Ce mardi 26 janvier, les taxis manifestent et bloquent la circulation dans les grandes villes. Ils protestent contre les chauffeurs de véhicules de transport avec chauffeur (VTC), qui leur font concurrence, et la guerre s'envenime. L'irruption des VTC a bouleversé l'économie du petit monde des taxis, qui vivait inchangé depuis un siècle. C'est un petit monde avec ses seigneurs : ce sont les grandes compagnies de taxis, comme la G7-Taxis Bleus, fort profitables, bien connectés avec le pouvoir politique. C'est un petit monde avec ses tâcherons : les chauffeurs exploités par ces grandes compagnies. C'est un monde avec ses artisans-taxis : les indépendants qui subsistent. Ils disent avoir perdu 20 à 30% de leur chiffre d'affaires depuis que les VTC sont arrivés. Surtout le prix de la licence qui leur permet d'exercer - ça ne vaut que pour les indépendants - a chuté à cause de cette concurrence nouvelle. Certains ont acheté à crédit, au plus haut (240.000 euros à Paris en 2012, 190.000 aujourd'hui), et c'est cela qui explique leur désespoir.
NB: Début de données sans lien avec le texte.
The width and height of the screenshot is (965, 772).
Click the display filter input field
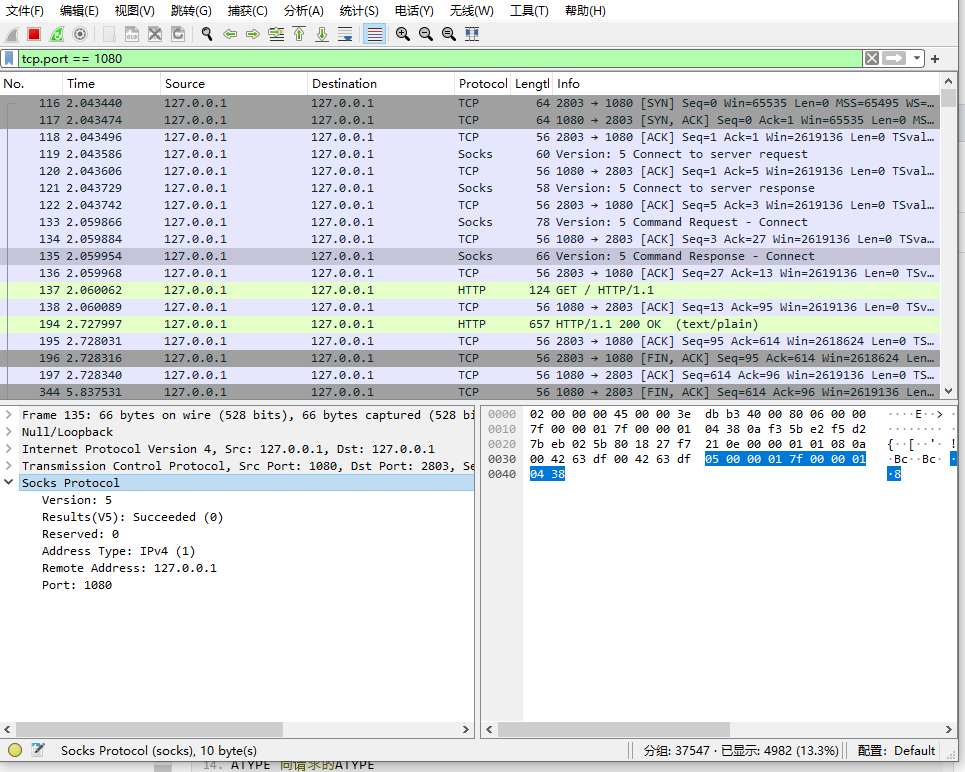coord(440,59)
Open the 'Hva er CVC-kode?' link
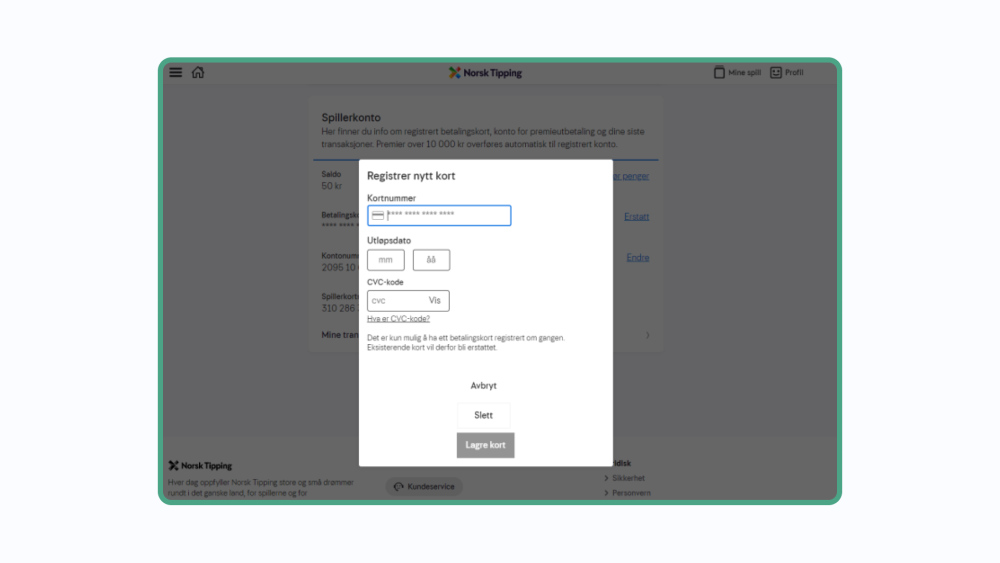The width and height of the screenshot is (1000, 563). tap(398, 319)
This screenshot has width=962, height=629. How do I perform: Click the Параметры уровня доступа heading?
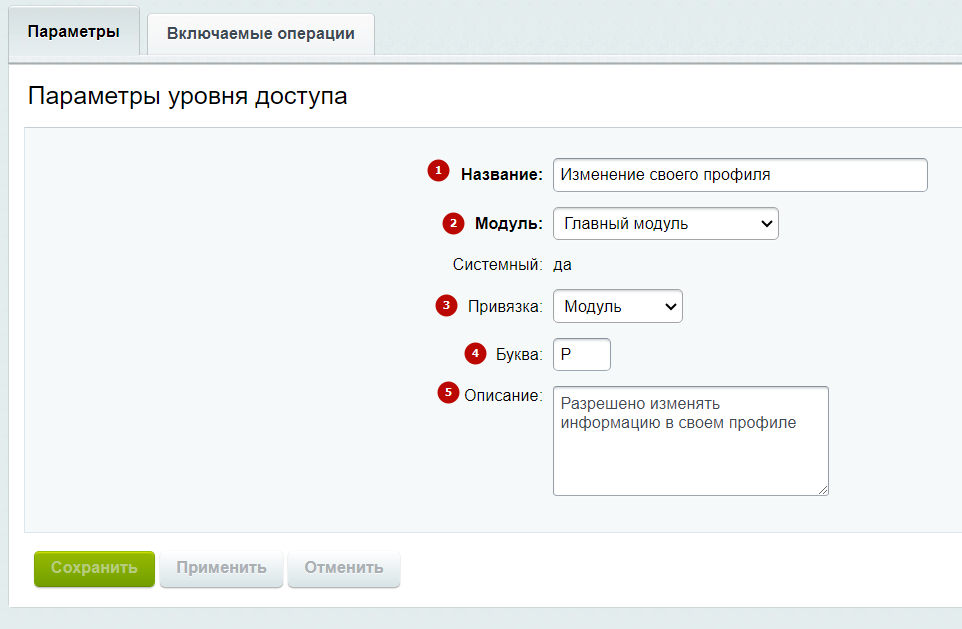188,96
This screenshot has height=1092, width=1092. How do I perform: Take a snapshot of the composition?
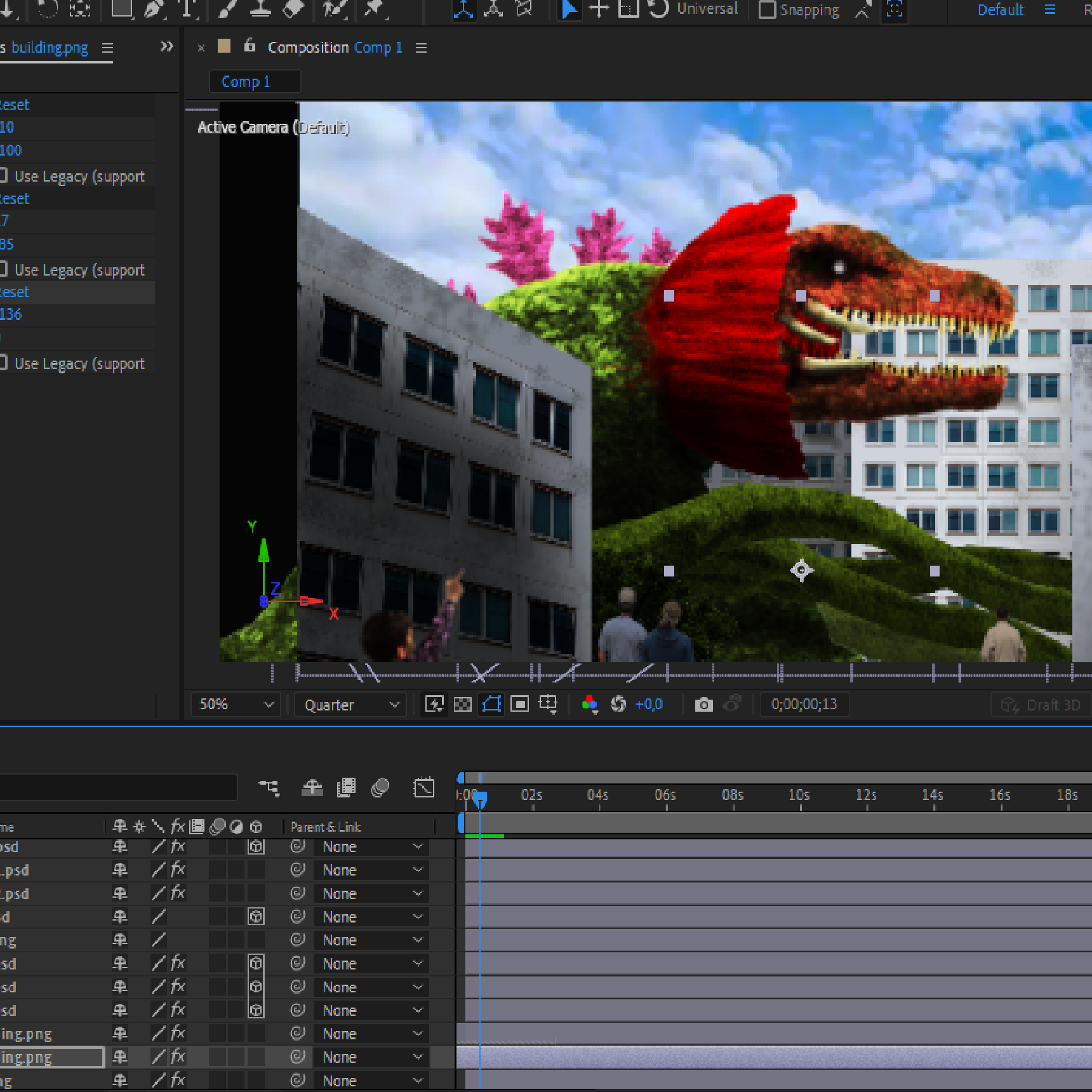(x=703, y=705)
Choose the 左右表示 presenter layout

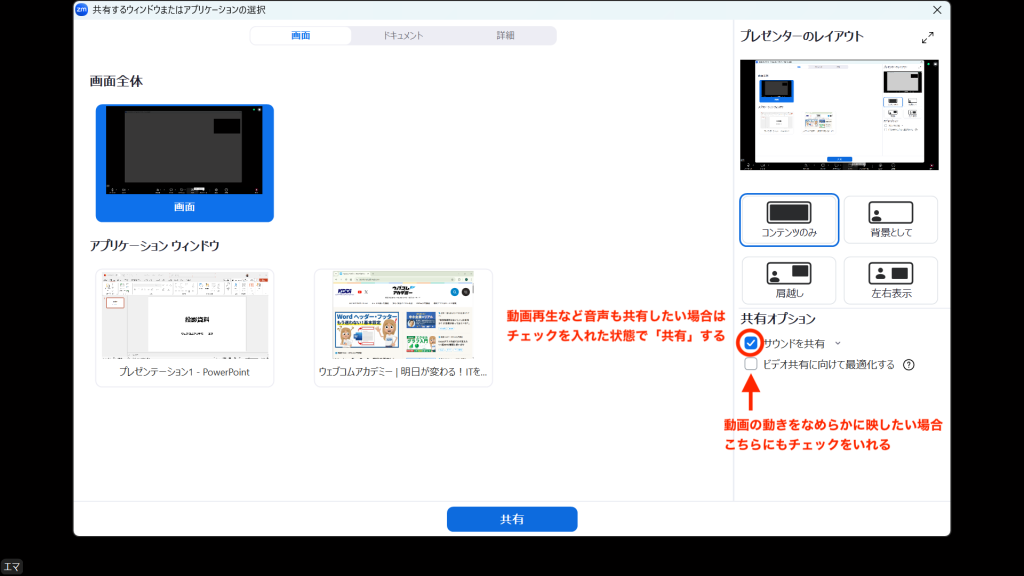click(x=889, y=281)
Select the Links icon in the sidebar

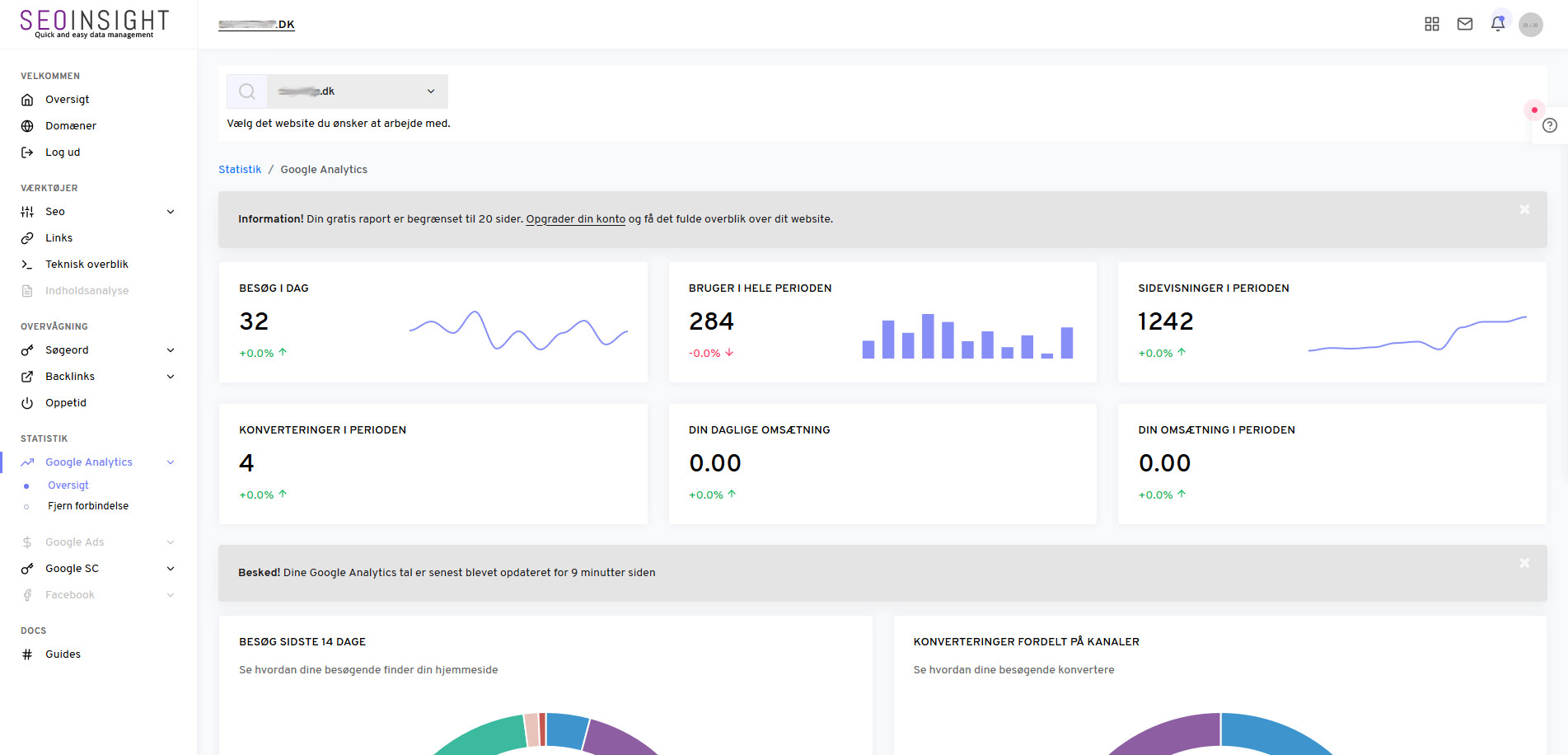(x=27, y=237)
Les VTC fonctionnent très bien pour deux raisons. D'abord, c'est souvent moins cher que les taxis. Ensuite, c'est plus pratique grâce à l'application smartphone qui permet de commander et de suivre l'arrivée de son véhicule. Plusieurs sociétés sont sur ce marché, de Uber (le leader) jusqu'à Heetch (le dernier-né), un Français qui ne fonctionne que la nuit et qui laisse au client la possibilité de fixer lui-même son tarif. C'est une sorte de covoiturage pour les jeunes. Alors que ces entreprises ont élargi le marché du transport à la demande (elles l'ont démocratisé) et alors qu'elles ont créé probablement une douzaine de milliers d'emplois, elles sont littéralement harcelées par des procès innombrables. La guerre des taxis se joue non seulement dans la rue, mais au tribunal.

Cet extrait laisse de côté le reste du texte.